With so many incredible athletes flooding rosters in today's NBA, it's hard to believe that the Slam Dunk Contest has now become a boring, mediocre event with very few highlights.
Dunking when there are thousands of eyes watching you is quite different from just naturally doing it in the course of a game. But the fundamental principle is the same: Get a full head of steam, leap like a gazelle in the air and slam it down. Simple yet elegant.
It goes beyond dunking as well. NBA athletes are more durable, stronger and faster than they've ever been.
What sets them apart, however, is their leaping ability. Over the course of any NBA game, some player is going to either get on a fast break and jump a mile in the air, or be in a completely stationary position and explode off the ground like a rocket.

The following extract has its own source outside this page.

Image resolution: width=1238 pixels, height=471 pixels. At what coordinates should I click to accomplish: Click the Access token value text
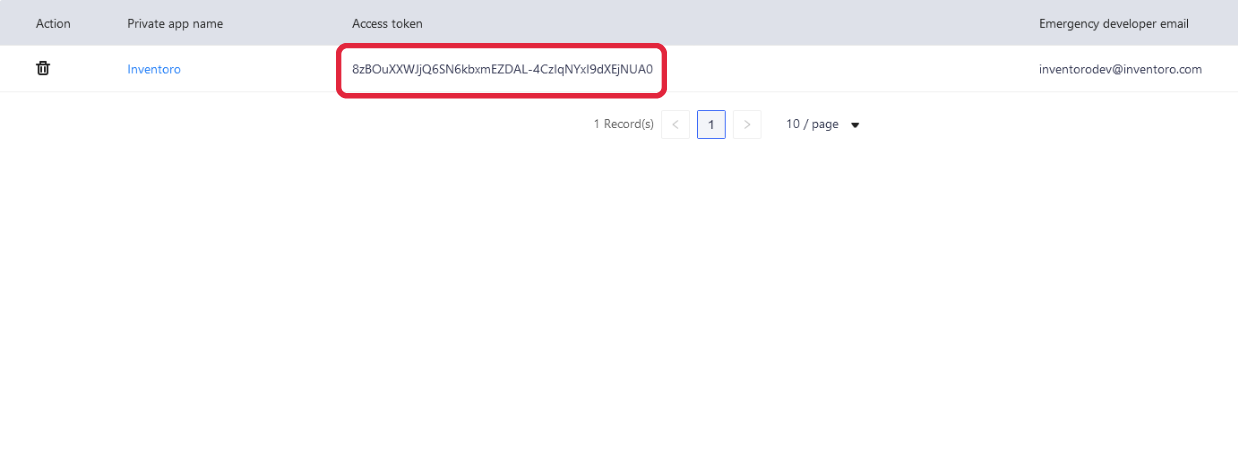pos(502,70)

Trying to figure out which players have the best in-game leaping ability is like trying to settle on one model from the Victoria's Secret Fashion Show you'd want to go out with—you're going to make a great choice no matter what, but in the end you're just happy to see all of them.
So, let's try to count down the top 25 leapers in the league today, with a few caveats. First, guys like Kobe Bryant, Baron Davis and Shawn Marion didn't make the cut—in their heyday, they easily make the cut, if not the top 10. But they're past their primes and they've just gotten lost in the shuffle with so many explosive athletes.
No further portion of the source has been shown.